How are Rules of Origin Determined? There are different origin criteria which need to be considered when using Rules of Origin to determine the (economic) country of origin of a good.

  • Is a good ‘wholly obtained’? – A good can be considered to have origin if it occurs naturally in a country.
    Good examples are live animals reared in a particular country, plants that are grown and natural minerals that are extracted there. Also goods made from manufacturing scrap or waste in a country can give the good origin there.
  • Has the good undergone a ‘substantial transformation’ – dramatic and significant change during the manufacturing process e.g. Spanish oranges being processed into marmalade. This is likely to mean the marmalade can be classed as produced in the country where it is manufactured.

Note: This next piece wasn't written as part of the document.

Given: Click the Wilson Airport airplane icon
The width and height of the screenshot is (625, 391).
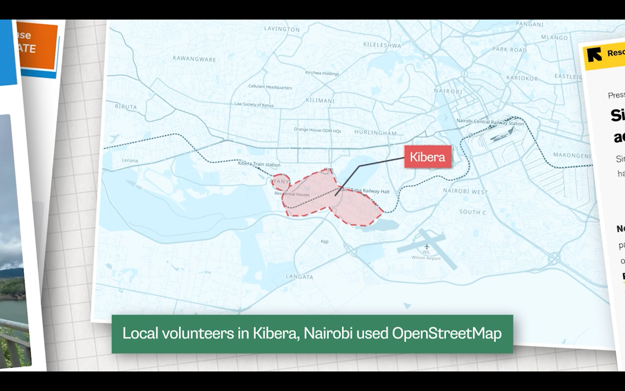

What types of Rules of Origin exist? They can be preferential, or non-preferential. Non-preferential Rules of Origin are the most common, where there are no preferential trade agreements in place between two or more countries; WTO terms must be used to work out the origin.

Preferential Rules of Origin are agreed between two or more countries as part of a trade agreement. Inside a preferential trade agreement, countries can share production and jointly comply with the Rules of Origin provisions – known as Cumulation. If a good is produced in more than one country during the production process, and the countries have a free trade agreement (FTA) in place with each other, then the good can be thought of as “originating” in the last country in that production process.

Current compliance with Rules of Origin involve businesses:

  • identifying, including with HMRC, the origin requirements of a particular market
  • working with overseas customs authorities
  • preparing documentation to prove origin prior to exporting goods as they must be certified before leaving the UK.